Gold Rush

Long journeys to fields of golden dreams

Fur traders operated in the region for 50 years until gold fever struck. With the discovery of gold on the Fraser River, the Cariboo Gold Rush was on in 1859. Three years later Billy Barker struck one of the area's greatest gold claims. Tens of thousands of people followed the dream, making their way to the goldlfields and often converging on the bustling boomtown of Barkerville. By 1864, Barkerville boasted that it was the largest town north of San Francisco and west of Chicago. Today visitors can capture the gold rush spirit at Barkerville Historic Town.

A road to reach the interior

Continual waves of prospectors signalled the need for construction of a road that would allow mule trains, freight wagons and stages coaches to reach the Cariboo interior. A detachment of the Royal Engineers supervised construction of the historic Cariboo Waggon Road.

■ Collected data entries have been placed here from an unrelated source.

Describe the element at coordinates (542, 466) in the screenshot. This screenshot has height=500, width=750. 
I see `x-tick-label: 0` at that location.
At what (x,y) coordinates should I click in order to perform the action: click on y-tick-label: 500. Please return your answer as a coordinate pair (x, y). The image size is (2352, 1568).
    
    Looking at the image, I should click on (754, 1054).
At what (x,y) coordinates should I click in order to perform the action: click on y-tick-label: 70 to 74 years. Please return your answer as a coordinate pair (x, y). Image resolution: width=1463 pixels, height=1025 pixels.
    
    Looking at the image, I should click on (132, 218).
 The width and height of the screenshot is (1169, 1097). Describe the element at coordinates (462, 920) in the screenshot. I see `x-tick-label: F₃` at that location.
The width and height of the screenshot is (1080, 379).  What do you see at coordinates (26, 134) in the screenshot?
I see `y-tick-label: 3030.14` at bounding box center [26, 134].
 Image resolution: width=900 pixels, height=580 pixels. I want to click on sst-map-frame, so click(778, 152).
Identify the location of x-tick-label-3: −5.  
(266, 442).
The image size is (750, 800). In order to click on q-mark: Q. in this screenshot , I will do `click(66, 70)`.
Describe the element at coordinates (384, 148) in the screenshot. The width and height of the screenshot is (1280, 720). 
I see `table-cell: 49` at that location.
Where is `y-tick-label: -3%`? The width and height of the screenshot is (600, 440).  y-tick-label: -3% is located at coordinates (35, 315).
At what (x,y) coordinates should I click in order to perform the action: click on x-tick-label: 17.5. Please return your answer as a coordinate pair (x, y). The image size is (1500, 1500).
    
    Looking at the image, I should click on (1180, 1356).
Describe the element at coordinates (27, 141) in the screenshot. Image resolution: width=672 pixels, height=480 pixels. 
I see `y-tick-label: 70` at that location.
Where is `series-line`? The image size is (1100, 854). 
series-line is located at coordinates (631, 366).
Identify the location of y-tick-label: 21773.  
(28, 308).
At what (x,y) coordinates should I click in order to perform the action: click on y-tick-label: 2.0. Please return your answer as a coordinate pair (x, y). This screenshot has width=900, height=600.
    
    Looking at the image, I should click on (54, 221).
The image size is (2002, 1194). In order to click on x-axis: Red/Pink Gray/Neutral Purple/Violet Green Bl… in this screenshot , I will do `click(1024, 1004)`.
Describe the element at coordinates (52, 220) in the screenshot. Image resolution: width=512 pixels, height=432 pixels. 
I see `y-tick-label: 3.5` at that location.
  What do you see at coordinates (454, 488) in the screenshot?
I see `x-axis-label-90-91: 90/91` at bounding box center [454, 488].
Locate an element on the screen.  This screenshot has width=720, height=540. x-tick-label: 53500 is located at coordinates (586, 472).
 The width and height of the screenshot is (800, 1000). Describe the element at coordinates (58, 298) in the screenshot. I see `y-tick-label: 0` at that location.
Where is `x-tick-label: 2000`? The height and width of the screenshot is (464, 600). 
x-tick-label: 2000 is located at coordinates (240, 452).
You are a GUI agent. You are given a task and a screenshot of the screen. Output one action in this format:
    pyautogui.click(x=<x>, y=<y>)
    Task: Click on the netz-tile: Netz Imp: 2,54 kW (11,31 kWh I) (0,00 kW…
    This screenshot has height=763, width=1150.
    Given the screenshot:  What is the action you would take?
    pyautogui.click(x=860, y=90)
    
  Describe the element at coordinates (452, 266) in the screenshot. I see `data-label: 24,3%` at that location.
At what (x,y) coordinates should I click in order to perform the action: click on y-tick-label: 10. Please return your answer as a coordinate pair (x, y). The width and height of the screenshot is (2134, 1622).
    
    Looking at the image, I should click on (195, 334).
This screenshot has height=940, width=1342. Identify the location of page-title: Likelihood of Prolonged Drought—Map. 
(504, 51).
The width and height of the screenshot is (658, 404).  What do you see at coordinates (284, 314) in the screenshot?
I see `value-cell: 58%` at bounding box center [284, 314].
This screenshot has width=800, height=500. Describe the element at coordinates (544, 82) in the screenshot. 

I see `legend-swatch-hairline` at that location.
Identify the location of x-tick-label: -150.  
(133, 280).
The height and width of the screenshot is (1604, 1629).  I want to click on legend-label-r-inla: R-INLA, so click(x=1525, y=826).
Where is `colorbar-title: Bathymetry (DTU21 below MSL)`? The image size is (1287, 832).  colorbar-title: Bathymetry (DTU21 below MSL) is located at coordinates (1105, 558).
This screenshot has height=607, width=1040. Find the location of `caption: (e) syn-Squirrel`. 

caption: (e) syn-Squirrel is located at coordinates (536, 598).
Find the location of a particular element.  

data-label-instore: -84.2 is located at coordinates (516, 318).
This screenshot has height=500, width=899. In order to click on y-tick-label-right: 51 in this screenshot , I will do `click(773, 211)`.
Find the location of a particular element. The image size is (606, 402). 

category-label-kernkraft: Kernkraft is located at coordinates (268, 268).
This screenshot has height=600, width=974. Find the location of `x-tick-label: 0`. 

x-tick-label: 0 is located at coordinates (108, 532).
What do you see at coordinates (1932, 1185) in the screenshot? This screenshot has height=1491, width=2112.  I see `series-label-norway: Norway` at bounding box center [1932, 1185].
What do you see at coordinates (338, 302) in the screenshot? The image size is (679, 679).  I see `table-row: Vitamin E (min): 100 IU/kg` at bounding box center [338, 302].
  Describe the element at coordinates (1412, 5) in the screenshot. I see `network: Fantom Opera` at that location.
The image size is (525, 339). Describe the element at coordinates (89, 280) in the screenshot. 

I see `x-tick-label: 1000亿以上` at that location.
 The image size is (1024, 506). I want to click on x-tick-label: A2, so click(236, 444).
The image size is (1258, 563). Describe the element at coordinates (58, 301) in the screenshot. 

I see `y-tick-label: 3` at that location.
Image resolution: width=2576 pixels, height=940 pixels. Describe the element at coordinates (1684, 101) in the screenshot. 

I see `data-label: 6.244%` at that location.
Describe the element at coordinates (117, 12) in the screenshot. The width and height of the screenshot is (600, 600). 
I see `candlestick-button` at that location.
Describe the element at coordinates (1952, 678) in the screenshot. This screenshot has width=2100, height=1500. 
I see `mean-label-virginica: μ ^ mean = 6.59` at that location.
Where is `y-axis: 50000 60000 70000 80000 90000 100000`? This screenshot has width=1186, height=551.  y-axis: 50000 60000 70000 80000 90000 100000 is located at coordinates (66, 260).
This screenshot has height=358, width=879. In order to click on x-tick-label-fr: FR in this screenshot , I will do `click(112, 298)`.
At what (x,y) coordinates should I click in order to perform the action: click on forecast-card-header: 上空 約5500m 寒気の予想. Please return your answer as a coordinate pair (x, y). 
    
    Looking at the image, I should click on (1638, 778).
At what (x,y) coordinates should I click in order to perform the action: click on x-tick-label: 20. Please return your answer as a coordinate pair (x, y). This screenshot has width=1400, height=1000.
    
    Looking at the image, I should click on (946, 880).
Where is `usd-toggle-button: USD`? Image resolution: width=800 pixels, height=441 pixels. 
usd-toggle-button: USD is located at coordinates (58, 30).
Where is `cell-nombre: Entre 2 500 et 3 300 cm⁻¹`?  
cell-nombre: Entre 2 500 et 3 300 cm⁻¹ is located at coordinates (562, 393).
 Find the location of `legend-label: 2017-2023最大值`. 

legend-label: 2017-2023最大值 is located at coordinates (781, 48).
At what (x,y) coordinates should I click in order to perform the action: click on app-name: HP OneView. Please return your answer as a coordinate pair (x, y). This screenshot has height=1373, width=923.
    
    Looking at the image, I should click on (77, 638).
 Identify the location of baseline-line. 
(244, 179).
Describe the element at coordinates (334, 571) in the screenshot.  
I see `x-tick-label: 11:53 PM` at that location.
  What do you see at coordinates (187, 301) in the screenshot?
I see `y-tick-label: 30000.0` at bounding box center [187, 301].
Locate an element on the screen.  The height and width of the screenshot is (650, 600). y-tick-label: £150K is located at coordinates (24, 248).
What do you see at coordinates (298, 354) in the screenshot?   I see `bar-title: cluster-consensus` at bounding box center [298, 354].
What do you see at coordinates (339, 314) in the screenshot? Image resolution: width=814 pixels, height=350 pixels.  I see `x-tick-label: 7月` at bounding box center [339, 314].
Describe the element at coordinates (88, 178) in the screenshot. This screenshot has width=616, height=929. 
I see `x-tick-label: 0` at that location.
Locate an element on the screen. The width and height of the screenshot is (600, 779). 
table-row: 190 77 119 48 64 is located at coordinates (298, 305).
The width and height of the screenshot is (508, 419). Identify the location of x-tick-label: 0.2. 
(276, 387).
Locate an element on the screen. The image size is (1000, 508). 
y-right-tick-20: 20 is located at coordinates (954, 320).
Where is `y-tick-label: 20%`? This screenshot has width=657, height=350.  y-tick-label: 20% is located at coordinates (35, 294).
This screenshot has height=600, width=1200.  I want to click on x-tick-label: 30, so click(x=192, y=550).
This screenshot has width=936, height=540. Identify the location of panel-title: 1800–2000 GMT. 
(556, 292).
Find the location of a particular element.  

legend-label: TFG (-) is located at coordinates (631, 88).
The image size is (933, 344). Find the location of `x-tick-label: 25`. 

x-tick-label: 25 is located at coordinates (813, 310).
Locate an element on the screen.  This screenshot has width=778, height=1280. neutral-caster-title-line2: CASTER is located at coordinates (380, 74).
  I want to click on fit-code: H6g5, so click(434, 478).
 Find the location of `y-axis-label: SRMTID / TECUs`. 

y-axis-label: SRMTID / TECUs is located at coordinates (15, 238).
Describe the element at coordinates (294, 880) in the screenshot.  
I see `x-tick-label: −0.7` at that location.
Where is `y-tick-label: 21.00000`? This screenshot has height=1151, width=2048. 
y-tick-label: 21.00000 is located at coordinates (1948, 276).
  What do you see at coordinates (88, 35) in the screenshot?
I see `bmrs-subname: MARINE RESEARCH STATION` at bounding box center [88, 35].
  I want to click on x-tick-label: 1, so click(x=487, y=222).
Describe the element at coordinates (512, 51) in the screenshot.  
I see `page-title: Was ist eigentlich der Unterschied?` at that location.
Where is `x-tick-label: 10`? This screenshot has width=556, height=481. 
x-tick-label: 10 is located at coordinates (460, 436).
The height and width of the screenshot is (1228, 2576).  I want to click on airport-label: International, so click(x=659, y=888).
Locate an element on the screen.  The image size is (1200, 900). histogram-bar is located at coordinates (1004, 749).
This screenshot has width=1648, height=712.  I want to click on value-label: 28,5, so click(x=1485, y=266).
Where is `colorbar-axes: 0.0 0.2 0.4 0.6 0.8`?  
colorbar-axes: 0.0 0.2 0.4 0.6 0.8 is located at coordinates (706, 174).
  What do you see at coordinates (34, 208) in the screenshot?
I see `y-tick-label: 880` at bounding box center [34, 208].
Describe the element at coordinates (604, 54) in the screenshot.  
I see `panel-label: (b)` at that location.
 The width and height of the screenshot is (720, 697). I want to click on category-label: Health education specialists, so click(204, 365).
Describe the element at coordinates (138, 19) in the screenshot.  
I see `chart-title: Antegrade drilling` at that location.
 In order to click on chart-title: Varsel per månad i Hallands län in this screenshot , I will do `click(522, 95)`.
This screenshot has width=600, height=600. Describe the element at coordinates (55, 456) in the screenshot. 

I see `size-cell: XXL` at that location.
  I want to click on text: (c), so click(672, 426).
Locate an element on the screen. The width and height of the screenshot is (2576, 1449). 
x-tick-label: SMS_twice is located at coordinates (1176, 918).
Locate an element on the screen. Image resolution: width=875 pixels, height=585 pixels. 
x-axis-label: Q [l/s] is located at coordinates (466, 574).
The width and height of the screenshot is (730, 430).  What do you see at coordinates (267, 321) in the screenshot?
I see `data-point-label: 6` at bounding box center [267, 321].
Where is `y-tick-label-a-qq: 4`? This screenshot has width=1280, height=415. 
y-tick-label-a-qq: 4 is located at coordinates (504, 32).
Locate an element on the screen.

Built entirely by hand, pick and shovel, workers blasted through the rock barrier of the Fraser Canyon between 1862 and 1864 to forge the road. Dubbed the "Eighth Wonder of the World," the Cariboo Waggon Road stretched 642 km (400 mi) from Yale to Barkerville. Today's Highway 1 between Yale and Lytton, and Highway 97 to Quesnel, approximate the route.

After the rush

By the 1880s, the Cariboo Gold Rush was in decline. Gold was still mined by hydraulic or deep-pit methods, but was beyond the reach of individual miners, and the yield was low. Many prospectors left the region but some saw, in the bunchgrass hills of the Cariboo region, ideal ranch country. They settled in to raise cattle. The southern Cariboo region is still considered cattle country and many of the original ranches remain.